Overall the paper is well-written and easy to understand. I actually like the paper a lot. The logics are also clear: Discovering the limitation of the previous methods using both theoretical analysis and toy example. Then, proposed the solution (in a simple way) that works better. The only concern is about the empirical experiments which are done only in the simple dataset. If the authors provide the results in more complex datasets (such as Imagenet and CIFAR-100), it would improve the quality of this paper 1. Self-supervised signal - The proposed model and the previous models usually use the rotation as the self-supervised signal. - Are there any other signals that can be used for the self-supervised signal? - Because the rotation can be only used for image dataset and cannot be extended to the other domains such as time-series or tabular data. 2. Figure 3 - Line 167 - 180: The author claims that the previous method has the possibility to mode collapse for generating the samples whose rotations are easily captured by the classifier. - It would be good if the author also shows the results of the proposed model and claims that the proposed method has a small mode collapse problem. - The point is that the author can use the toy example not only showing the limitation of the previous method, but also show the superiority of the proposed method.

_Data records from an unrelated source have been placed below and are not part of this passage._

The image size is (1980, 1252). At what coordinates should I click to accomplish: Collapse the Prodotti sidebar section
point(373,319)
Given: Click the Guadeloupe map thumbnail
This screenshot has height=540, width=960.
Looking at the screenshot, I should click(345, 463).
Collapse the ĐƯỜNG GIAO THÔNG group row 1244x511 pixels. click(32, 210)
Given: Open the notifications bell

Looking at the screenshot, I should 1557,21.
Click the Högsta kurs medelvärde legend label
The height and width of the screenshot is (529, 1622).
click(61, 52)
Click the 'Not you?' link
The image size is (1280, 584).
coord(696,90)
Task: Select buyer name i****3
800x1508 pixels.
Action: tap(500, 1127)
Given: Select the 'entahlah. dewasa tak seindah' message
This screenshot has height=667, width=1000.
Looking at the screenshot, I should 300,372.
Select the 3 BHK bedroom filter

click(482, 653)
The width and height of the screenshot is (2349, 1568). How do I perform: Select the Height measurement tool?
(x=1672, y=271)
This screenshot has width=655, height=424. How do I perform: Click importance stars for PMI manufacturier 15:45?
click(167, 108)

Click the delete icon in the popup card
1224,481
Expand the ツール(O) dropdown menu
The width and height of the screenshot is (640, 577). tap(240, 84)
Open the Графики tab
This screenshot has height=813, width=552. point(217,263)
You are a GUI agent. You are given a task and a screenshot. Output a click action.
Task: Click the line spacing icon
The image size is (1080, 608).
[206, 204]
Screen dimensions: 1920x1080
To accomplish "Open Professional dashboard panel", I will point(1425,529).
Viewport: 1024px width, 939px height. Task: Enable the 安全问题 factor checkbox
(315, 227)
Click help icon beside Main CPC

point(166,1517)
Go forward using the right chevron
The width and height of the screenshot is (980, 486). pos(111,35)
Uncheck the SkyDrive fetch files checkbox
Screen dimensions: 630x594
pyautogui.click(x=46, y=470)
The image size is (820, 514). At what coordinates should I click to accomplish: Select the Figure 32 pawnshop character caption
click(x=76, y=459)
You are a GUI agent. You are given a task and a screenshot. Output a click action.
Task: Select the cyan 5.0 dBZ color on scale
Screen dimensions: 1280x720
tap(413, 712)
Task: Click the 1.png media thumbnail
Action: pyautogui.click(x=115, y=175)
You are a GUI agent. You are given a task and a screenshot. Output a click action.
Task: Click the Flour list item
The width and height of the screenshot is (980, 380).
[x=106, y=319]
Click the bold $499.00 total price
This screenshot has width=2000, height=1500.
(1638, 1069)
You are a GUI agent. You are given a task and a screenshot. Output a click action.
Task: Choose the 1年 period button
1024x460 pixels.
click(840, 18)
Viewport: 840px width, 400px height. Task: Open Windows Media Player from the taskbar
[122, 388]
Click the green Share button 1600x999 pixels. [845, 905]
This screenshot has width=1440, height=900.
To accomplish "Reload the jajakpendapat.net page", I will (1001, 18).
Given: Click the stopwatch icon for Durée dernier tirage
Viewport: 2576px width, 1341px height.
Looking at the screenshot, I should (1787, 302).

Currently, I can understand that there is a problem in the previous method; however, it is not clear whether the proposed method can solve this problem in the same setting. 3. Section 5 - It seems like the additional losses can be interpreted as another discriminator that distinguish the rotated fake image and the rotated real image. - In that case, why the authors put this in the classifier? Can we make another discriminator to distinguish the real rotated image and fake rotated image separately? In this case, the separate discriminator has higher flexibility. - In the theoretical analysis, the author also mentioned that this minimizes the KL between rotated real and fake images. - It would be good to show the results of this as well in order to support the proposed method in comparison to other possible models. 4. Datasets - The author provided the results on fairly small and less complex datasets (CIFAR-10 and STL-10 datasets). - If the authors provide the results on more complex datasets (with more labels (means diverse)) such as CIFAR-100 and Imagenet, it will improve the quality of the paper.

Reviewer 3


		
This paper provides an in-depth discussion on the Self-supervised (SS) learning mechanism in GAN training. The theoretical analysis reveals that the existing SS design indulges mode-collapsed generators. This work presents an improved SS task for GAN, which is shown to achieve better convergence property in both theoretical and empirical analysis. The paper is well-written. It is easy to follow as the logic presents both the motivation and the solution in a clear way. The analysis regarding the interaction between the SS task and the learning of generator provides insights for other design of GAN training methods. Empirical results are shown both in the main content and the appendix. Below are some confusions that the author is better to clarify in the rebuttal. 1. Figure.3 is hard to understand based on the content in Page 5, Line 151-157. The author may better explain what Figure.3 (a) and (b) shows here, clearly. 2. The paper directly adopts many reported results of the baselines in other papers, e.g. Table 1. Are these methods compared under the same setting? Moreover, many results are missing here without explaining why. I encourage the author to clarify this. 3. As the improved version focuses on tackling the mode-collapse problem here. It is better to presents comparison on some criteria, e.g. the number of modes covered, in the main body of the paper.